Last weekend, we traveled to Wisconsin for a wedding along with our son and his lady. It’s always delightful to drive through the land of my youth. The landscape is dotted with family farmsteads, pristine and well manicured. Giant spruce trees stand as sentries beside vintage homes, surrounded by cows, sheep and recently more horses than I’ve seen before. Wisconsin’s rolling hills break up the monotony of the prairie.
I was feeling my age as my aching body plowed through the five hour drive, but was renewed by the company and laughter as we traveled. The crumbling buildings on the landscape, were just another reminder that I’m growing old.

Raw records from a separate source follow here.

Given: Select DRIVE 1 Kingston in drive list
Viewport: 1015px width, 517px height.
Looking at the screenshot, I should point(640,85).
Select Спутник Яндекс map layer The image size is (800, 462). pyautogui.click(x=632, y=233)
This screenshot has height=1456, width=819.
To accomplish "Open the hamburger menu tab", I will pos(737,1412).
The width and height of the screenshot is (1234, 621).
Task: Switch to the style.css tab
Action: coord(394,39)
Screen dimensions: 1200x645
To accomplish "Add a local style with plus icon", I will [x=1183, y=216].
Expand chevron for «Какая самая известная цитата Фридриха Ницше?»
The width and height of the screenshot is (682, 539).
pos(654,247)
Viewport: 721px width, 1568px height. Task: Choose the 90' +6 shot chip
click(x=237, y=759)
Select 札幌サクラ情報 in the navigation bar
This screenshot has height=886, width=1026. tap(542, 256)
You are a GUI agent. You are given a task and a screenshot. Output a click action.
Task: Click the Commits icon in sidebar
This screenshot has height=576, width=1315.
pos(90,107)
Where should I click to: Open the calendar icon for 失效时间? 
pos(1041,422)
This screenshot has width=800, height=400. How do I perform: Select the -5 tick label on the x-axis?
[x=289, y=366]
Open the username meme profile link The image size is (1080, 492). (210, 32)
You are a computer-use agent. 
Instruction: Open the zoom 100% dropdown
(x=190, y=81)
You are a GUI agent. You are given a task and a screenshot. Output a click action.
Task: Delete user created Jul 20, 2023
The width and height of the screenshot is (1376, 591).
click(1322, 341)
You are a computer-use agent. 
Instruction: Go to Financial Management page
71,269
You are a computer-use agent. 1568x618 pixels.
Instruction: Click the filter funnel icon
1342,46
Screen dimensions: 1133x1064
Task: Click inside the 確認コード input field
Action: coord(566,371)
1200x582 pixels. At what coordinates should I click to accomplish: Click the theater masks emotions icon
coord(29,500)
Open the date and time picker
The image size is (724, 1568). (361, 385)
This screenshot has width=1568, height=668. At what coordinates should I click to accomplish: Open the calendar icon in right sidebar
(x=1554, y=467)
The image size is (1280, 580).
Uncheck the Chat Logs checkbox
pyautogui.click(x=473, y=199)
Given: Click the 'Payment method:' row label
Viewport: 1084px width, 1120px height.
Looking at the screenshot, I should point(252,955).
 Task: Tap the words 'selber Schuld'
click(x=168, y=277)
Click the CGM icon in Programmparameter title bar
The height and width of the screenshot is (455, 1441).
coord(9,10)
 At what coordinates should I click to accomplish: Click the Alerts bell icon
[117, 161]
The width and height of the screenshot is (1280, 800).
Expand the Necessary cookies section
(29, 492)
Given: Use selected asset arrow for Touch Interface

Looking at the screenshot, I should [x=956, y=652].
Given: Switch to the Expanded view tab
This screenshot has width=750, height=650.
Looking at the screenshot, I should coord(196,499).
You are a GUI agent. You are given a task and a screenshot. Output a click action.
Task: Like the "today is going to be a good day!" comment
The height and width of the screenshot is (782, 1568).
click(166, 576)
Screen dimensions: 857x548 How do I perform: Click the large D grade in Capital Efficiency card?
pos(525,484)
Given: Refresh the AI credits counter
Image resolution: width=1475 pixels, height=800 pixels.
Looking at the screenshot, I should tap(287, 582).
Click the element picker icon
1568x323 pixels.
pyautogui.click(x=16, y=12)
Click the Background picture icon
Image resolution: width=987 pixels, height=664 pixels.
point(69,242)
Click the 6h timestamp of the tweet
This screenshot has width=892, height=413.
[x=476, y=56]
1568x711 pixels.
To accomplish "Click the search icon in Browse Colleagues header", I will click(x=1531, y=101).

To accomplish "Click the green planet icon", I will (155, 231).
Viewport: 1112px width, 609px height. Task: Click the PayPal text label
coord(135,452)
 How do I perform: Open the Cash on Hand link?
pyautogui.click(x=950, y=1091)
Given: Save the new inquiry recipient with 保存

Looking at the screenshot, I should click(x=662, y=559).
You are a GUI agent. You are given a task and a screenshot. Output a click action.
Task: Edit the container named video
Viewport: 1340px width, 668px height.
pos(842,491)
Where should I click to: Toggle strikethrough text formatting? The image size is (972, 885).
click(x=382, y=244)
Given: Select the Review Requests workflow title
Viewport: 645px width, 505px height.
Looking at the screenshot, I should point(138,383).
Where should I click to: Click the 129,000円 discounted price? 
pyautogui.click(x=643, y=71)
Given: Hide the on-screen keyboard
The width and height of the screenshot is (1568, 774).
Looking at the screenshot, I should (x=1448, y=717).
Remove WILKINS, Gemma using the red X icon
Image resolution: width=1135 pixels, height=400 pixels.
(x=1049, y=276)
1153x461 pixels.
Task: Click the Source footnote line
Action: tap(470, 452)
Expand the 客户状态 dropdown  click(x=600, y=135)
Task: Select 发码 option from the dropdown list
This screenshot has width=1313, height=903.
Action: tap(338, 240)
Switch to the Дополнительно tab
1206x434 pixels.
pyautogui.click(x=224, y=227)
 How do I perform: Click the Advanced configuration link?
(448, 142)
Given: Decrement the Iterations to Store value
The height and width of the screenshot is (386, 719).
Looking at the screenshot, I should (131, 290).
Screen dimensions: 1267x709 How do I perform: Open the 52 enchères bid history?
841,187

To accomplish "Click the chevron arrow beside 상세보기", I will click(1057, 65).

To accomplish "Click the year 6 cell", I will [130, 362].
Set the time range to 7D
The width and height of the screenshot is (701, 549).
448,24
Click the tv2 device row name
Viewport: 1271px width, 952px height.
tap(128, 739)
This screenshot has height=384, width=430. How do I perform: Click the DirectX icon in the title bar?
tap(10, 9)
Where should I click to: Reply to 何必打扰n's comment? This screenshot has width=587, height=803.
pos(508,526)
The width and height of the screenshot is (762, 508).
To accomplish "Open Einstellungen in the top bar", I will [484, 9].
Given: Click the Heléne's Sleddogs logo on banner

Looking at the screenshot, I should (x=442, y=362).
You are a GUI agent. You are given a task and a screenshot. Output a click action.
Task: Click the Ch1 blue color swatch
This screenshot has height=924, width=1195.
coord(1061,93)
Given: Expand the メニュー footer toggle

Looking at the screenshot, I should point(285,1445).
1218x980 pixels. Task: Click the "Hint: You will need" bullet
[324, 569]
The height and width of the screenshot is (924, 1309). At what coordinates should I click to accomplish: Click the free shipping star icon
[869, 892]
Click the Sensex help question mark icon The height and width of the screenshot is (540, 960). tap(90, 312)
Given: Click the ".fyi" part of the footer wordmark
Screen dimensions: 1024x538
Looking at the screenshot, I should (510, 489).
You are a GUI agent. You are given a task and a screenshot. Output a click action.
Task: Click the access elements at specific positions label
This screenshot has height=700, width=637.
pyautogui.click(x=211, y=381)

The aging process makes me long for restoration. The reality of aging is difficult to accept. Bodies crush under the every day process of living. The spine crumbles as years press down on it. Muscles scream as they become enflamed, less flexible, and unused. Hair begins to thin, memories are often deleted and sent to a cloud somewhere. Our skin is no longer pliable and wrinkles surround our eyes. I like to say that I was once six feet tall and everything has since pushed its way down into my hips. That’s why I’m only five feet now. My wrinkled face has been a source of comment from many children, but I a tell them that I earned every one of them.
Aging is not for the faint of heart. It takes a lot of courage to pass through this stage of life. Shakespeare had a lot to say about it. In his play “King Lear,” he speaks thus about growing old:
“The weight of this sad time we must obey,
Speak what we feel, not what we ought to say.
The oldest hath borne most: we that are young
Shall never see so much, nor live so long.”
The wedding was lovely, the celebration lively. I was reminded of younger days, spending energy on the dance floor, laughing and enjoying life. Those things don’t have to abandon us as we age. We can hang on to them, even though our bodies resist. As long as God chooses to keep us on this planet, we have the ability to make the most of it. Blocking out the ugliness of the world and focusing on what lies ahead in eternal bliss, is probably the one key ingredient in enjoying old age. God has promised new bodies. We have complete restoration waiting for us.